▶ [O que fazer]:
A) Copie de novo o trecho do texto sobre o alarmismo ambiental que vai de "Indo direto ao" até "o Planeta inteiro.", incluindo essas palavras.
B) No texto sobre o alarmismo ambiental, em que período curas e igrejas ameaçavam as pessoas com imagens do inferno?
C) Segundo o texto sobre o alarmismo ambiental, a que coisas o milenarismo e o Armagedom levam? Liste todas.

▶ [Texto para ler]:
⟨
Diversos

Entre aflitos e apocalípticos, é preciso afirmar o valor da vida, do belo e da esperança

por Samyra Crespo – 

Tema nada simples e difícil de ser resumido. Mas vou me arriscar tal é a minha preocupação ao ver o que foi destaque nas redes sociais e no noticiário, na Semana do Meio Ambiente deste ano.

“Nada a celebrar” foi a tônica. Também abundaram notícias apocalípticas tipo “a vida acaba em 2030”, Planeta entra em rota de não retorno – nossa espécie vai para o beleléu.

Lições da História mostram que milenarismo e Armagedom levam ao desespero, fanatismo e morte. Assim foi no período medieval quando curas e igrejas ameaçavam os indivíduos com as imagens do inferno e das mais apavorantes punições: a perda da alma.

Nem por isso, digamos assim, houve a reforma da sociedade. Se houve, foi pelo anticlericalismo e pelo exercício da dúvida do iluminismo. A inovação não ocorre entre aflitos, mas entre buscadores corajosos, inspirados.

Tudo o que sei sobre a psicologia transpessoal e pela chamada “psicologia positiva” é que as ditas ‘mensagens bruxas’ – aquelas do tipo você não presta, não tem jeito, é ganancioso e mau – quando introjetadas na psicologia individual ou coletiva têm o estranho poder de ocorrer como autoprofecia, ou seja – se cumprem.

Preocupa -me a ênfase que nós ambientalistas estamos dando aos fatos e às tendências: sempre apavorando as pessoas e apontando a vilania humana.

Indo direto ao ponto: a vida humana está em perigo?

Sim, está – como esteve quando uma guerra nuclear era bastante possível (nas décadas que se seguiram ao Pos-Guerra). Ainda assim não recobriria o Planeta inteiro.
⟩
▶ [Dados registrados]:
⟨
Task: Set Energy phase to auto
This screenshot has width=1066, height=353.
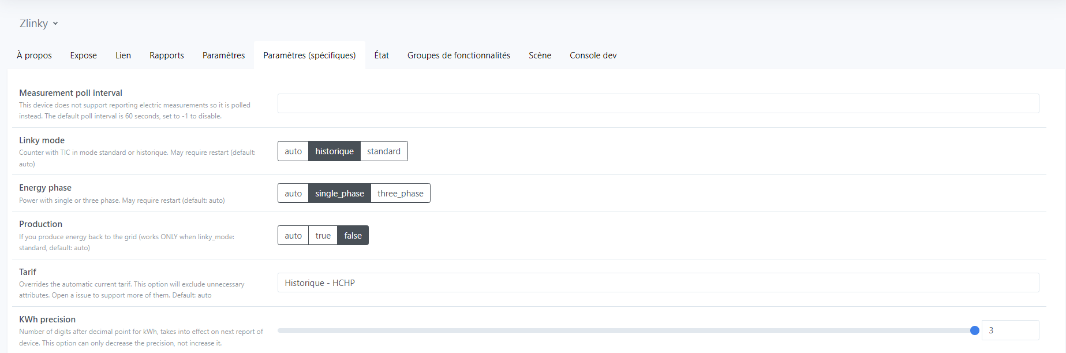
⟩
▶ [Respostas]:
A)
Indo direto ao ponto: a vida humana está em perigo?

Sim, está – como esteve quando uma guerra nuclear era bastante possível (nas décadas que se seguiram ao Pos-Guerra). Ainda assim não recobriria o Planeta inteiro.

B) No período medieval.

C) Desespero, fanatismo e morte.